• Benj96
    2.3k
    Suppose the following hypothetical situation;

    A boy is travelling to university for his second semester. He sits on the train peacefully, staring out the window as the landscape flits by. When suddenly he becomes overwhelmed with a sense of dread. A sense of imminent threat. It sends him into a frenzied panic of deep discomfort to such an extent that rather than continue his journey to university he rebooks his flight to his home country.

    Upon arriving home he explains several worrying warnings and insights to his family that do not line up with the current state of things. He appears to be experiencing a reality of his own making. Naturally concerned for his wellbeing the family brings him to a psychiatrist. The psychiatrist asks him the usual questions regarding ideation of self harm, substance abuse, etc. He denies ever having such thoughts. His analysis appears almost normal, all except for one strong, resounding belief that something large scale and dangerous is occuring.

    The psychiatrist recommends he be admitted for 2 days of observation as well as treatment with an antipsychotic. He refuses treatment despite his families encouragement and goes home. They keep a close eye on the boy but in the coming weeks something bizarre occurs. A global threat develops. Something never seen before and with such far reaching consequences that now everyone around him is undergoing the same panic that he had just a month ago. His warnings line up with what has happened. Details match with frightening accuracy. The few people he had explained them to instantly message him asking how he had known and apologise for their scepticism. His family immediately scratch the thought of a psychiatrist from the table and feel intense guilt for what had happened.

    When the boy goes to a counsellor and recounts his feelings of dread, now they appear to be a reasonable and understandable reaction to what his nation and the world is going through yet he fails to tell her that they are in fact not his current feelings but predate the calamity.

    Does the boy really have a psychiatric disorder but was lead by cognitive bias to believe it was associated with an event that was merely coincidental, or do you think the reason may be beyond typical mental episodes and something of a deeper, rarer or more mysterious nature?

    All interpretations and insights are welcome. Also a discussion into how "time" played a role in dividing realities and what are the implications of changing paradigms in the belief of someones convictions.
  • Outlander
    2.1k
    Well first a feeling of dread based on physical signs is hardly "living in a different reality". Perhaps superstitious and a bit old fashioned, humorous even. Anyone thinking anything beyond that is an early warning sign of facism come to think of it. Highly suspect.

    That is to say, if he's in good health, especially if intelligent and coherent. And friendly above all. :D

    Beyond that could be something, could be nothing. Especially if it's all behind him so to speak. You could say even a broken clock is right twice a day. Or point to the facts prophets (or prophecies) have been part of human society since the beginning of human history.

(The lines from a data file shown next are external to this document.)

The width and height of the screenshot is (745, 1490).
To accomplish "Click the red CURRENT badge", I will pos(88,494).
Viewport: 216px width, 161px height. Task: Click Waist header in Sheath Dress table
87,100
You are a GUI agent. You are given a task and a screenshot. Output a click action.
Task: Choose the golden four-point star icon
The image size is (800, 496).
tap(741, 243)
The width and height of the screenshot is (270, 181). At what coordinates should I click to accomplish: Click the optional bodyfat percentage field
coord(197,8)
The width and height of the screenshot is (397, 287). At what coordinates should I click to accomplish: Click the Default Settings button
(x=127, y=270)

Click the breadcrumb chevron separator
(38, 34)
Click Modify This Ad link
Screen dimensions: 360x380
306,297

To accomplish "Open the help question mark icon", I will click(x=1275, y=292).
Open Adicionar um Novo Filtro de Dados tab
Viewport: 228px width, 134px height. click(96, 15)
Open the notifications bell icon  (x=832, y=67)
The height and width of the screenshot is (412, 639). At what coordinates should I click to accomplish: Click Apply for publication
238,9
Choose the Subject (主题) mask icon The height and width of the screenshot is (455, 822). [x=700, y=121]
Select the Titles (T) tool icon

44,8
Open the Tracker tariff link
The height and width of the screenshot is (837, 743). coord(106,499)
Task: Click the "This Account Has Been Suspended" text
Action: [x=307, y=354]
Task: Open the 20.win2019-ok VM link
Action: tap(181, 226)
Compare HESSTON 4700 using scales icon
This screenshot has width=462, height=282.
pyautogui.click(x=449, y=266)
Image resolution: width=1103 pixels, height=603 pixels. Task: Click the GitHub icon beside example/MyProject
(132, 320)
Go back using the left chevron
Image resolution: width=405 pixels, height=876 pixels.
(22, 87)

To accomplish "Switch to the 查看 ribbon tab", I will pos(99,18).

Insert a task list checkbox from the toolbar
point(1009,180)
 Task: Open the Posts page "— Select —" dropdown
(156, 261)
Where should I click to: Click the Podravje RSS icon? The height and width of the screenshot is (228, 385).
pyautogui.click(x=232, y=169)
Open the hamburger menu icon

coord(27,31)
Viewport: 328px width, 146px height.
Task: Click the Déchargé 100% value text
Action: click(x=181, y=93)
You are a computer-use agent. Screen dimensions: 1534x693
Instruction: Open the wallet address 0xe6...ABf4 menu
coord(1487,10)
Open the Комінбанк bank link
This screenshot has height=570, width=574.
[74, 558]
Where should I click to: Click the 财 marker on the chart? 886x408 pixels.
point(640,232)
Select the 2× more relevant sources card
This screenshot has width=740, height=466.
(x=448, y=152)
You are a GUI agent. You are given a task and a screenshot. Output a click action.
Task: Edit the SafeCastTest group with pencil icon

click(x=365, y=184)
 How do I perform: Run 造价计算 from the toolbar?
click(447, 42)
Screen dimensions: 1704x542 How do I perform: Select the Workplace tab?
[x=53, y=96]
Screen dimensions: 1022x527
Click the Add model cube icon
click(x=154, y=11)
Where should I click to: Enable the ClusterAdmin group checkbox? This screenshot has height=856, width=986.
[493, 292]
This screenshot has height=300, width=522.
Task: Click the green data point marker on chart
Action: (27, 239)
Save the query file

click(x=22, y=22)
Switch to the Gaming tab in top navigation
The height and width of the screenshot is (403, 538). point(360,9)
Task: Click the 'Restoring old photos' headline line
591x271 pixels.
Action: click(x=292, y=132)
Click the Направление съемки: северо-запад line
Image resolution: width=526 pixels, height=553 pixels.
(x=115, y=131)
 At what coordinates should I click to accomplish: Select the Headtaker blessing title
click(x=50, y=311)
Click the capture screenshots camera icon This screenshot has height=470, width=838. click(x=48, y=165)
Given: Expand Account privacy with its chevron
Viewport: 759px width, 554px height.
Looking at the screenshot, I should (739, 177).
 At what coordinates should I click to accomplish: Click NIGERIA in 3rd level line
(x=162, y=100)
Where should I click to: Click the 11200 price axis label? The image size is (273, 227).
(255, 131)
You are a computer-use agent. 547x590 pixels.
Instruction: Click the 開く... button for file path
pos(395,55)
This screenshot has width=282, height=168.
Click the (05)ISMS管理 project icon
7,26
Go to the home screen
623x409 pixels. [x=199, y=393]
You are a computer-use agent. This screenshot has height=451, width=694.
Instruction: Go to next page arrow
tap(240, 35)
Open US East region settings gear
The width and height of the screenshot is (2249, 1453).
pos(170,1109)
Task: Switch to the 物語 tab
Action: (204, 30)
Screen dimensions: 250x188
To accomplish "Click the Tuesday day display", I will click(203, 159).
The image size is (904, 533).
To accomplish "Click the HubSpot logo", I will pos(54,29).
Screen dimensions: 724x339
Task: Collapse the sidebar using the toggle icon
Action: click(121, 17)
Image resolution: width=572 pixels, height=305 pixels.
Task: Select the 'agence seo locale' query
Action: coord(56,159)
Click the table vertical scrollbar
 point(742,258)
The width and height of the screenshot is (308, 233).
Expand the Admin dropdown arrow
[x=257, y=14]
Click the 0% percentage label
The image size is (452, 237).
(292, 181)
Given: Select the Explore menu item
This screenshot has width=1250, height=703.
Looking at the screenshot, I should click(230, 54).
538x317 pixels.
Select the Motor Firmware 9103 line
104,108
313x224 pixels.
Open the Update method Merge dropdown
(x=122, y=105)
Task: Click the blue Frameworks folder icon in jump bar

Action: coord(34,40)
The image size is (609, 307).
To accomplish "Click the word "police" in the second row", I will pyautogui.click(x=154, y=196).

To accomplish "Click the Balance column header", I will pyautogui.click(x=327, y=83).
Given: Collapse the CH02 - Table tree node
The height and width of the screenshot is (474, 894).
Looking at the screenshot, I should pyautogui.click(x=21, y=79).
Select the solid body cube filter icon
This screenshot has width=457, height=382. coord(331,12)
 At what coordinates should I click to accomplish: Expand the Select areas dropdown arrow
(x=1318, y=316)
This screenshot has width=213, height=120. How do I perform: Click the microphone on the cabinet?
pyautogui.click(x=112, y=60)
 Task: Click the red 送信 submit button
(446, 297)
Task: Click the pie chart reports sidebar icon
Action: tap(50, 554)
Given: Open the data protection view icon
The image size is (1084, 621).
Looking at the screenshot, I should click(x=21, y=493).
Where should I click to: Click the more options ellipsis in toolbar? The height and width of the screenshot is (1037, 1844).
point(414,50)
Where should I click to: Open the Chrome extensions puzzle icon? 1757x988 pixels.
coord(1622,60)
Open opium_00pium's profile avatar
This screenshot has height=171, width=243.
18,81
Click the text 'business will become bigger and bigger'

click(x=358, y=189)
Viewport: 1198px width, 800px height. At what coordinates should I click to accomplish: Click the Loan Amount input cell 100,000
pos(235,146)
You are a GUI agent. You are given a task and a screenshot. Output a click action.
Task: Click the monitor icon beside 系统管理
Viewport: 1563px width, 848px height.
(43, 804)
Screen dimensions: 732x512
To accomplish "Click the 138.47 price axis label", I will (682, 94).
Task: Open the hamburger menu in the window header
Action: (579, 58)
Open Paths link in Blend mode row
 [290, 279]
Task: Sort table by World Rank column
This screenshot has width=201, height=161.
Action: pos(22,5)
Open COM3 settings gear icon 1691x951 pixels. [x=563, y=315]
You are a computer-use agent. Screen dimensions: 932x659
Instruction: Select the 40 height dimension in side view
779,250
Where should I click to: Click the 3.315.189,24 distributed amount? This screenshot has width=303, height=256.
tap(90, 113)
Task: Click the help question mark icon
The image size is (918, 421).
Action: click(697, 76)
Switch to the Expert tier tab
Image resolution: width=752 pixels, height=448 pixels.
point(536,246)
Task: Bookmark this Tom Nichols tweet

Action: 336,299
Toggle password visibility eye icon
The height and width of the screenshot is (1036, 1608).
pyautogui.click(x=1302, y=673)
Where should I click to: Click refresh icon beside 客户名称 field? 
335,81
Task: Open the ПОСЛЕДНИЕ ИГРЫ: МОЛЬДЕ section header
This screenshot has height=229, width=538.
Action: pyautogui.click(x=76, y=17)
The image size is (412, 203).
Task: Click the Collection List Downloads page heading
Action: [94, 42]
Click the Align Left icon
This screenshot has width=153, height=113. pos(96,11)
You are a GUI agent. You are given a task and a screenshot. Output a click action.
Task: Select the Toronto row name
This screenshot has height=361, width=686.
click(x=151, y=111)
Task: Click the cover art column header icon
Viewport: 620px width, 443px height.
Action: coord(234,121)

    That said, could've been psychosomatic. Ate something bad. Naturally the brain feels awry. Something happened. As they always do. Not a big deal. Who could say.
  • Graeme M
    77
    I'd say some kind of psychiatric episode. Consider that it is very likely there are many people at any given time experiencing such feelings. At least some of the time, subsequent events provide a potential causal relationship. Of course, there is no such relationship.
  • Tzeentch
    3.8k
    Maybe it was coincidental. Maybe it was not. The only way to tell with any certainty is to repeat the 'experiment' and remain as objective as possible.

    This hypothetical person should not care about what others think. After all, it is his experience and not theirs. He alone knows what his experience was like and can gauge its genuineness.

    Most (if not all) of us spend our entire lives being wrong about everything. There is no reason to let a hundred, or even a thousand of such opinions have any bearing on our personal experiences.
  • DrOlsnesLea
    56
    Are you young?

    Try to understand the opposite, that everything is running as normal and that you have a feeling that this is going to be a normal day. So the OP depicts an example where something may become wrong. I see nothing unusual about this. This may be a perfectly healthy person or indeed a patient, one instance of psychosis counted, depending on the history of the person.

    Psychologically, it's a mature view to be alert with your feelings in line with what you do. If you get uneasy, there may be something about to happen that's wrong, either present or in near future.
    Check out "work flow" if you like. Smart people include their feelings in doing their work, to sense with the entire body of the nervous system, of which brain is part.

    The stories where people have avoided awful situations by taking into account their feelings are not too common. So I advise that you keep track of experienced people and their sense of the World and how they work it all.

    Please check out Foresight, also, by Daryl J. Bem, https://en.wikipedia.org/wiki/Daryl_Bem.
  • deletedusercb
    1.7k
    An unusual psychiatric case. Mentally ill or something more profound?
    We don't know. No one does. Perhaps later, if this person has more such experiences and they tend to correctly foreshadow things, then someone would know. Or if he has more and nothing disastrous comes, then we could start drawing conclusions. But so far, we don't have enough.

    The only thing one can do is either be cautious or express one's biases.